Grilled Swordfish with
Lime-Basil-Jalapeño Vinaigrette

Grilled Shrimp with Orange-Cilantro Vinaigrette

Avocado-Tomatillo Sauce

Lamb Tenderloin with Serrano-Mint Glaze

Grilled Tuna with Red Chile, Allspice,
and Orange Glaze

Coffee Spice-Rubbed Ribeye with
Smoky Tomato/Red Chile Salsa

Before opening his restaurant Mesa Grill in 1991, Bobby Flay was quoted as saying, "I’m going to put a new and colorful twist on Southwestern cuisine." Thirteen years later, by way of cookbooks, TV shows, award-winning restaurants and an insatiable appetite for culinary adventure, Flay has gone far, far beyond Southwestern cuisine, serving his fans and audiences a never-ending spread of insights, twists, and real-life ideas. Now, with the introduction of his new book, Boy Gets Grill, 125 Reasons to Light Your Fire!, co-authored with writer Julia Moskin, Flay teaches us to re-conceptualize The Grill: as an everyday cooking tool, versus a weekend barbecue machine; and as a passport to the flavors of the whole world, not just the meat market.

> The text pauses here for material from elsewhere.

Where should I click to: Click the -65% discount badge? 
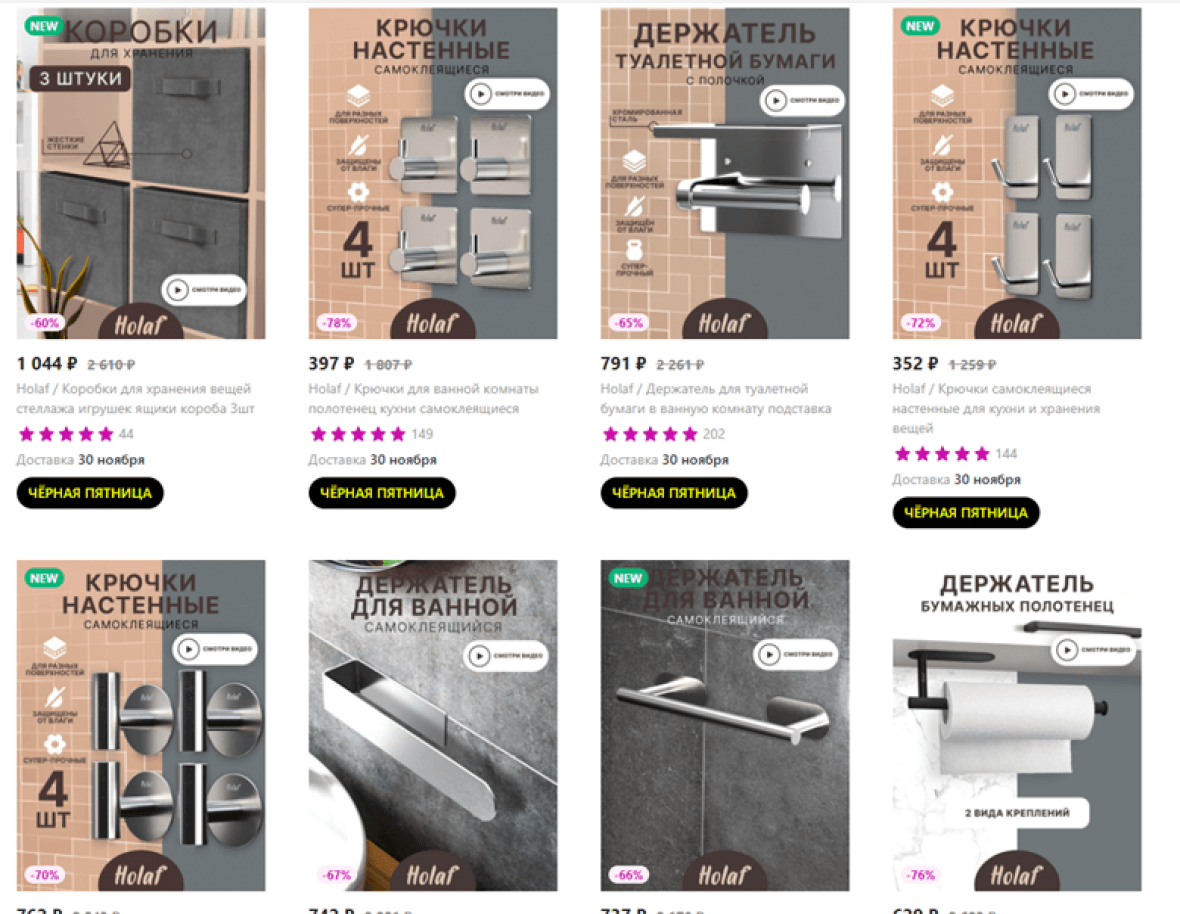tap(628, 323)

Bobby Flay's new book, Boy Gets Grill, 125 Reasons to Light Your Fire

Where He’s From, Where He’s Going

Bobby Flay is perhaps best known for his various cooking shows on the Food Network, including "Boy Meets Grill," "Food Nation," and "Hot Off the Grill." But his love of cooking began long before there was any celebrity involved, when, at 17 years old, he got a job at Joe Allen’s restaurant in New York. His talent was obvious and impressive, and Mr. Allen paid Flay’s tuition to The French Culinary Institute (in 1993, he received the first-ever Outstanding Graduate Award). Flay continued to learn and to shine after graduating in 1984, and in 1991 was given the opportunity to open Mesa Grill, as Executive Chef. The restaurant received unprecedented acclaim, and two years later Flay was voted the James Beard Foundation’s Rising Star Chef of the Year, honoring the country’s most accomplished chef under the age of 30.

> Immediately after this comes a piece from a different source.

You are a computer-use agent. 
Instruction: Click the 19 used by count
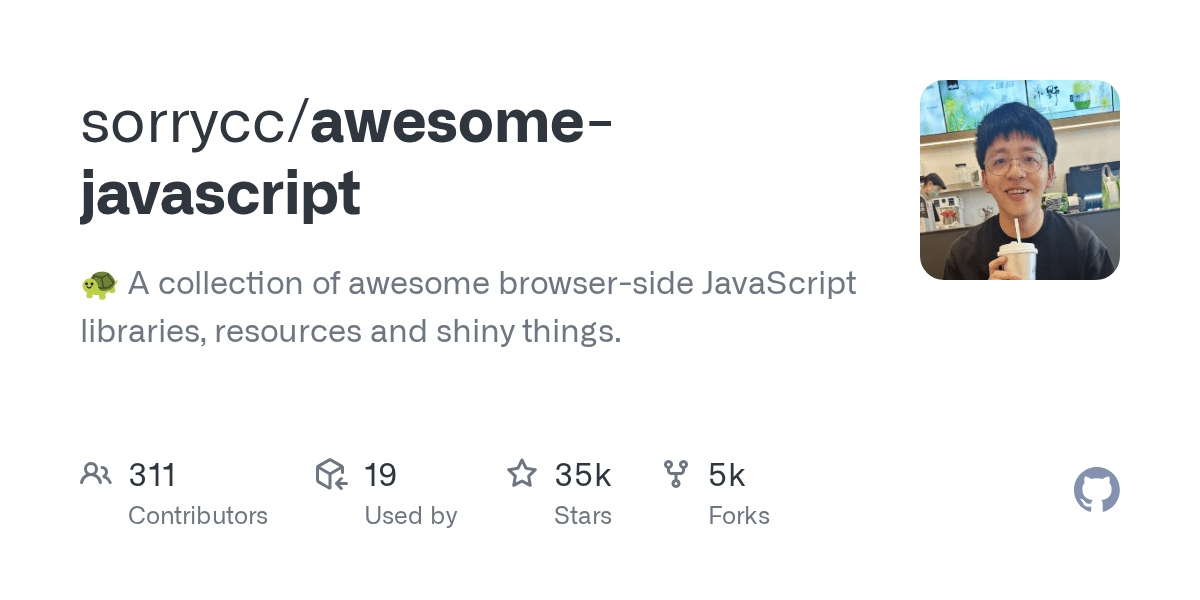tap(380, 475)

Since then, Flay has opened Bolo, a Spanish-inspired restaurant also in New York City, has starred in multiple TV shows and is the Food Correspondent of "The Early Show on CBS," and has authored five cookbooks. In a recent interview with editor Dave DeWitt, Flay said that he spends 90 percent of his time on restaurant projects. His shows are taped in bunches, he ex-plained, and books are weekend projects, when he’s cooking at his country house for friends, for example.

What’s next for the seemingly unstoppable Bobby Flay? Demonstrative of his consistent, career-long movement towards grilling, "My new show is ‘Barbecue America’ which we’re taping in Memphis, Kansas City, and Miami, among other cities. It’s about ‘real’ barbecue and the cookoff circuit." The show will begin airing this summer.

Grilling, The Next Generation

Flay told DeWitt that "Grills are for more than just grilling." For example, he uses a cast-iron skillet to cook scrambled eggs on the grill, and he roasts turkeys using indirect heat. The possibilities are truly endless. In Boy Gets Grill, he explains, "Grilling in America used to be about hot dogs, hamburgers and lighter fluid. But now anything goes on the grill—if you like it, you can grill it. The question isn’t ‘Can I grill this?’ but ‘Is there any reason not to grill this?’"

And, he pointed out, whereas grills used to be specific to backyard barbecues, these days more and more New Yorkers are grilling on their balconies, even though it’s illegal. Maybe this is because, as he says in the new book, "Grilling is the simplest, most basic cooking method there is. All you really need is food and fire." It doesn’t have to be complicated, or time-consuming. With this new batch of simpler, quicker recipes, and Flay’s thorough explanations of techniques and tips, grilling can accommodate—and even facilitate—a busy weekday schedule.

Secret Ingredient: Chiles

When asked about chile peppers, Flay explained to DeWitt that his goal is to help the American public learn more about eating and cooking with chiles. So, in Boy Gets Grill, Flay tries to "incorporate chiles into as many recipes as possible," sharing his love of the earthy and smoky flavor of dried chiles, and the fruity flavors of the fresh ones. In the section titled "Basic Procedures and Ingredients," Flay explains the attributes and possible uses of a variety of chiles, including jalapeños, habaneros, New Mexican chiles, and more. He even gives Chipotle Puree its own heading, along side other mandatory ingredients like Oils and Yogurt. Flay is obviously a Chilehead, of the gourmet variety—and the recipes do, as he intended, teach the reader how to eat and cook with chiles (see recipes below).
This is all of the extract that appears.